Please start at the first line of the records beneath and quote each line exactly, ending with the line containing "Claim Your Offer! (351, 1388)".

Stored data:
+ + +

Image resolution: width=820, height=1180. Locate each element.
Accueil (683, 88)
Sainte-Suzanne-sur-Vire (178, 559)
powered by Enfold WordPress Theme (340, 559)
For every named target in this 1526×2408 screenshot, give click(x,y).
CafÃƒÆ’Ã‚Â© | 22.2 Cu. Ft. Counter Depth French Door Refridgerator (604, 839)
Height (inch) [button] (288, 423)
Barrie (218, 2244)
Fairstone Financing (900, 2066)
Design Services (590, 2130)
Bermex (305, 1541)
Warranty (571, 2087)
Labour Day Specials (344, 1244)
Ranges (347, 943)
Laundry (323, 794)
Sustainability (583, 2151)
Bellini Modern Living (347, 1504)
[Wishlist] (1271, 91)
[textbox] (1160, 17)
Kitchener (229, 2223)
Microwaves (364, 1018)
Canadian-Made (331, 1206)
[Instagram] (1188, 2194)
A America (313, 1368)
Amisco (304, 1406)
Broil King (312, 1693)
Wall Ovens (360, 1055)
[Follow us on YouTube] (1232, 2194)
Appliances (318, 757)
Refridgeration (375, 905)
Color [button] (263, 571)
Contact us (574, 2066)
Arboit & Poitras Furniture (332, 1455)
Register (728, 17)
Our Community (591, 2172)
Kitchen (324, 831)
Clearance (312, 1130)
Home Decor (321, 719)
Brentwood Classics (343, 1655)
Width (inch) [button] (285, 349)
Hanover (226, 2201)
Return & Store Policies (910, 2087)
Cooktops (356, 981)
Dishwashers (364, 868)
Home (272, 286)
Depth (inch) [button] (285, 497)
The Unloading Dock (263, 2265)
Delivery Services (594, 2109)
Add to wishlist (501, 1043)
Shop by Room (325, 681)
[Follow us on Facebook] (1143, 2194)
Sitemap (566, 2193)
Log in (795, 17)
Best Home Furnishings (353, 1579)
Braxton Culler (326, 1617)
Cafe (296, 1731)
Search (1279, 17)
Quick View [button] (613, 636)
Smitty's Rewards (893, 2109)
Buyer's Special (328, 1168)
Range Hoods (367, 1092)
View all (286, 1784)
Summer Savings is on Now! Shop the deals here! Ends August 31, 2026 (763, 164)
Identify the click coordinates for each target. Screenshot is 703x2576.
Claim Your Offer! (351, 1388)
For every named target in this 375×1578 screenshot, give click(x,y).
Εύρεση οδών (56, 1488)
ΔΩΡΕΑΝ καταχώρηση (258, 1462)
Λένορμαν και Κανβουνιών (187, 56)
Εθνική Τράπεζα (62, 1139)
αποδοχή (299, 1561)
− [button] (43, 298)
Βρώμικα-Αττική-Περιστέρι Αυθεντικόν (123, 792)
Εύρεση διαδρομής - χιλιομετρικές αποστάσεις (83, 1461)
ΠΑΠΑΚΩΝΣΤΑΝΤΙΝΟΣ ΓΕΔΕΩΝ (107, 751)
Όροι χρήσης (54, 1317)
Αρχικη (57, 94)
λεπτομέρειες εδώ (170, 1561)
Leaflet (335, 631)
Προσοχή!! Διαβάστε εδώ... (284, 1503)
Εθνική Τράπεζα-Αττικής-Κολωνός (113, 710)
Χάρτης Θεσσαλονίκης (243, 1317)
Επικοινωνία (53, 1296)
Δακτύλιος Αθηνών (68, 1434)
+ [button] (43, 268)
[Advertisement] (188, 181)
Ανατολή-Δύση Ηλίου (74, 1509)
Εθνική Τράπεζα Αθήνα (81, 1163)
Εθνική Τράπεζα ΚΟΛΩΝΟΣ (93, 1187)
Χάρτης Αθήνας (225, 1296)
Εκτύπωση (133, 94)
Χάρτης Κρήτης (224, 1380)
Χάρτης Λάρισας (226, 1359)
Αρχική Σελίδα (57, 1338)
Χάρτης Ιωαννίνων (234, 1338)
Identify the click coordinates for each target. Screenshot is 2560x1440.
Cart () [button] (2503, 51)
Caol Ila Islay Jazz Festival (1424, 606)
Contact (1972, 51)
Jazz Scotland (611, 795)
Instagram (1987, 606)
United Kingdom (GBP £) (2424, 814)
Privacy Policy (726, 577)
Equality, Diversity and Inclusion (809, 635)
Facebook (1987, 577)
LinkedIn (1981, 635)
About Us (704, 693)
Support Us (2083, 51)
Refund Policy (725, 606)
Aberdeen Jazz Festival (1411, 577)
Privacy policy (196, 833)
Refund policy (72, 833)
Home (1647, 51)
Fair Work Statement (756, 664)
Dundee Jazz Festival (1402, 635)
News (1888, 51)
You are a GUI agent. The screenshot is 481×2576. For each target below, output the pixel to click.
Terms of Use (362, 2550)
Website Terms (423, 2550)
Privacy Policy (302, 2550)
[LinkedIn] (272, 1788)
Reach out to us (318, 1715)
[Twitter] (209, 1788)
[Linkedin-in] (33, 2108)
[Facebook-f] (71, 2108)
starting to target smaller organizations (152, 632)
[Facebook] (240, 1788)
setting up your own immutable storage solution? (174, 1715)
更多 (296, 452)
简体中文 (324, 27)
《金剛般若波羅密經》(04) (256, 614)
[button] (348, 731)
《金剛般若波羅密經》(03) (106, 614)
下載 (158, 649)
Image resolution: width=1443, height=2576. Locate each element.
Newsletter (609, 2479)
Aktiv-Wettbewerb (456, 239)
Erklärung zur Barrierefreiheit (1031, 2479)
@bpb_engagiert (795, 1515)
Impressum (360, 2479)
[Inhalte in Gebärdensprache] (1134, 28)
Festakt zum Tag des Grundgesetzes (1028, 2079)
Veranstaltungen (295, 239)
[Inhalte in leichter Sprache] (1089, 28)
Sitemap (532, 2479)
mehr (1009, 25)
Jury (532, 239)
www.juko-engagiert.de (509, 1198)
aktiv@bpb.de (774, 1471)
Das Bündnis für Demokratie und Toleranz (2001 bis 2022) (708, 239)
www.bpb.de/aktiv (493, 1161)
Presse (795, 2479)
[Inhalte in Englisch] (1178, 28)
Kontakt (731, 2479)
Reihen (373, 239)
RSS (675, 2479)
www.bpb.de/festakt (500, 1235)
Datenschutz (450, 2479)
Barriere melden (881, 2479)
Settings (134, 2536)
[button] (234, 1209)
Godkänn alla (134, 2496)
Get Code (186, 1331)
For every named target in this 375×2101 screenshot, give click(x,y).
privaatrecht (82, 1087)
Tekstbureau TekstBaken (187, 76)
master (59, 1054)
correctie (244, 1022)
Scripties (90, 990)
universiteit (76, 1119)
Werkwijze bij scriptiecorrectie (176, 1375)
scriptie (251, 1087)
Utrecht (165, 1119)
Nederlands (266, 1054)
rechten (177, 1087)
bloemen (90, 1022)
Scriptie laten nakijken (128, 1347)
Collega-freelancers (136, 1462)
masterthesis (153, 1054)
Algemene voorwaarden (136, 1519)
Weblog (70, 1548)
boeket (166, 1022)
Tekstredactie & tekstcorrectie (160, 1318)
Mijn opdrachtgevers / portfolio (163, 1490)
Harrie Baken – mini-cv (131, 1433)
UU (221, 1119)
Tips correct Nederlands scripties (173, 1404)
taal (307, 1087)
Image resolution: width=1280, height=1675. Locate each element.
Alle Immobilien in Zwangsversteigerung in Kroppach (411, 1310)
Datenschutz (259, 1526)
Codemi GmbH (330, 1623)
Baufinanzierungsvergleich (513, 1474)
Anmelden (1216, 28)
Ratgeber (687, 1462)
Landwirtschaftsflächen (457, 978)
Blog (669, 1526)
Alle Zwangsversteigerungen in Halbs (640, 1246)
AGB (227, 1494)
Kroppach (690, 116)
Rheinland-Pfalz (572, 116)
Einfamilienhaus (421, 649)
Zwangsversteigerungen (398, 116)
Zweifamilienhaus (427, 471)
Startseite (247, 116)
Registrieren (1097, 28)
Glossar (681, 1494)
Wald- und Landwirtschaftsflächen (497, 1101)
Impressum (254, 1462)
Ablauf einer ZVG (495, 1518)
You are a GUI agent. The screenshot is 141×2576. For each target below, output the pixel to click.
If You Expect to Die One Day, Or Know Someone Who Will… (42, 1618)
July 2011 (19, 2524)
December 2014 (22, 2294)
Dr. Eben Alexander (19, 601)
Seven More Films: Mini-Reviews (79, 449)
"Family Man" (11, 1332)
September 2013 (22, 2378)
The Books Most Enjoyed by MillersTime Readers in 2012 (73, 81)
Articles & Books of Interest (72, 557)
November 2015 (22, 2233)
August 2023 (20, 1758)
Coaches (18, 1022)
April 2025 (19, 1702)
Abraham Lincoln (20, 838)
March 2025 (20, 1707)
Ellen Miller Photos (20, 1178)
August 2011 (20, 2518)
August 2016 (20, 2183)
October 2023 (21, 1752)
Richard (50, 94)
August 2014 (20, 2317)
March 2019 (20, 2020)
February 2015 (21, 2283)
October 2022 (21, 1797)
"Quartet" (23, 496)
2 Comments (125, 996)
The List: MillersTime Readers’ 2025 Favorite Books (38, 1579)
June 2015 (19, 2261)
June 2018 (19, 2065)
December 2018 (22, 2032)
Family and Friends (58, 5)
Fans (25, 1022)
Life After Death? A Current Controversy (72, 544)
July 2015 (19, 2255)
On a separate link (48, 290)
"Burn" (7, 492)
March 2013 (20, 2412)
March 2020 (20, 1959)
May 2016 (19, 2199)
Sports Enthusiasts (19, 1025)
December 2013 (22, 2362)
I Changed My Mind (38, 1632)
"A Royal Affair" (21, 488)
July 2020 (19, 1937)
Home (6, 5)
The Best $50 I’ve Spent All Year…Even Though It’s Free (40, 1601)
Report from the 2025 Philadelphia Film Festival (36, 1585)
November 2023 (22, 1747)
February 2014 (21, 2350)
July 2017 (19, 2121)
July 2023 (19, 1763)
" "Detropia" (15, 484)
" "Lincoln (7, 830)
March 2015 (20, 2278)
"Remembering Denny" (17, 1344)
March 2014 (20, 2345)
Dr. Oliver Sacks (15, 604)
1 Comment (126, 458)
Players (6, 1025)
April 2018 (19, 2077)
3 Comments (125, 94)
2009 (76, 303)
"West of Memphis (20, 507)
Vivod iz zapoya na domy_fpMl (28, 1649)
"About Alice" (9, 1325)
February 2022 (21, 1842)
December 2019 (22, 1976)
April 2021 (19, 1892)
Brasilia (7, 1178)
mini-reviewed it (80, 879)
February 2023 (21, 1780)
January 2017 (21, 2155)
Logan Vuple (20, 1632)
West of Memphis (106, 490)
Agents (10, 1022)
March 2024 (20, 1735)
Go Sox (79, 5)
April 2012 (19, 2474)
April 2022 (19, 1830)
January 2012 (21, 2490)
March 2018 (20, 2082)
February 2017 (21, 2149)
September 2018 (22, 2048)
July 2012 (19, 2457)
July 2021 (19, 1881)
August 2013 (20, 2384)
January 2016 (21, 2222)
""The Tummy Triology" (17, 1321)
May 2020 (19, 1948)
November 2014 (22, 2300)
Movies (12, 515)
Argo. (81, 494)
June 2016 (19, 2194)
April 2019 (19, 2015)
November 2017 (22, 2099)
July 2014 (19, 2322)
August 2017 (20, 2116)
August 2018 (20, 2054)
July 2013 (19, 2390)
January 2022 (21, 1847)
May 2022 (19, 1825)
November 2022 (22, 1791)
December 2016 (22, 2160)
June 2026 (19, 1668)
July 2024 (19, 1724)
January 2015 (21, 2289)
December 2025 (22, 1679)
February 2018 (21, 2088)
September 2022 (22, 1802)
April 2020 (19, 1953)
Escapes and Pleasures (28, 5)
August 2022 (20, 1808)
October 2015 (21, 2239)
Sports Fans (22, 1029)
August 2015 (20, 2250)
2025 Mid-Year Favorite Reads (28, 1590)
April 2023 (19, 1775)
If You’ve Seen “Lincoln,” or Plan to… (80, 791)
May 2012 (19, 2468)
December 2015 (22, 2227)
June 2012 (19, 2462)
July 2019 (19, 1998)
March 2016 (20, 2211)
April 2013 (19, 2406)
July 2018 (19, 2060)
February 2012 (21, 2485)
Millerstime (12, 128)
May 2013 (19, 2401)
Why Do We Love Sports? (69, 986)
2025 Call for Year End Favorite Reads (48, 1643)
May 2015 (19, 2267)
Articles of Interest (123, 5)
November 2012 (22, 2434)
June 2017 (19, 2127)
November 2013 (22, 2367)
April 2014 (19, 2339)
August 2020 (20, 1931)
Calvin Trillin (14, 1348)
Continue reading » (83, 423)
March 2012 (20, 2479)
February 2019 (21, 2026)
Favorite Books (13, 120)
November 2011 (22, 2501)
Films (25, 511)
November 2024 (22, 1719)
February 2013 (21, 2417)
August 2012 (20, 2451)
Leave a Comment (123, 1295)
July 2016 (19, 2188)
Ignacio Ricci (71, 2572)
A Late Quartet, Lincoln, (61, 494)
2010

+ + +

Output for this exercise:
Image resolution: width=820, height=1180. Locate each element.
Accueil (683, 88)
Sainte-Suzanne-sur-Vire (178, 559)
powered by Enfold WordPress Theme (340, 559)
For every named target in this 1526×2408 screenshot, give click(x,y).
CafÃƒÆ’Ã‚Â© | 22.2 Cu. Ft. Counter Depth French Door Refridgerator (604, 839)
Height (inch) [button] (288, 423)
Barrie (218, 2244)
Fairstone Financing (900, 2066)
Design Services (590, 2130)
Bermex (305, 1541)
Warranty (571, 2087)
Labour Day Specials (344, 1244)
Ranges (347, 943)
Laundry (323, 794)
Sustainability (583, 2151)
Bellini Modern Living (347, 1504)
[Wishlist] (1271, 91)
[textbox] (1160, 17)
Kitchener (229, 2223)
Microwaves (364, 1018)
Canadian-Made (331, 1206)
[Instagram] (1188, 2194)
A America (313, 1368)
Amisco (304, 1406)
Broil King (312, 1693)
Wall Ovens (360, 1055)
[Follow us on YouTube] (1232, 2194)
Appliances (318, 757)
Refridgeration (375, 905)
Color [button] (263, 571)
Contact us (574, 2066)
Arboit & Poitras Furniture (332, 1455)
Register (728, 17)
Our Community (591, 2172)
Kitchen (324, 831)
Clearance (312, 1130)
Home Decor (321, 719)
Brentwood Classics (343, 1655)
Width (inch) [button] (285, 349)
Hanover (226, 2201)
Return & Store Policies (910, 2087)
Cooktops (356, 981)
Dishwashers (364, 868)
Home (272, 286)
Depth (inch) [button] (285, 497)
The Unloading Dock (263, 2265)
Delivery Services (594, 2109)
Add to wishlist (501, 1043)
Shop by Room (325, 681)
[Follow us on Facebook] (1143, 2194)
Sitemap (566, 2193)
Log in (795, 17)
Best Home Furnishings (353, 1579)
Braxton Culler (326, 1617)
Cafe (296, 1731)
Search (1279, 17)
Quick View [button] (613, 636)
Smitty's Rewards (893, 2109)
Buyer's Special (328, 1168)
Range Hoods (367, 1092)
View all (286, 1784)
Summer Savings is on Now! Shop the deals here! Ends August 31, 2026 (763, 164)
Identify the click coordinates for each target. Screenshot is 703x2576.
Claim Your Offer! (351, 1388)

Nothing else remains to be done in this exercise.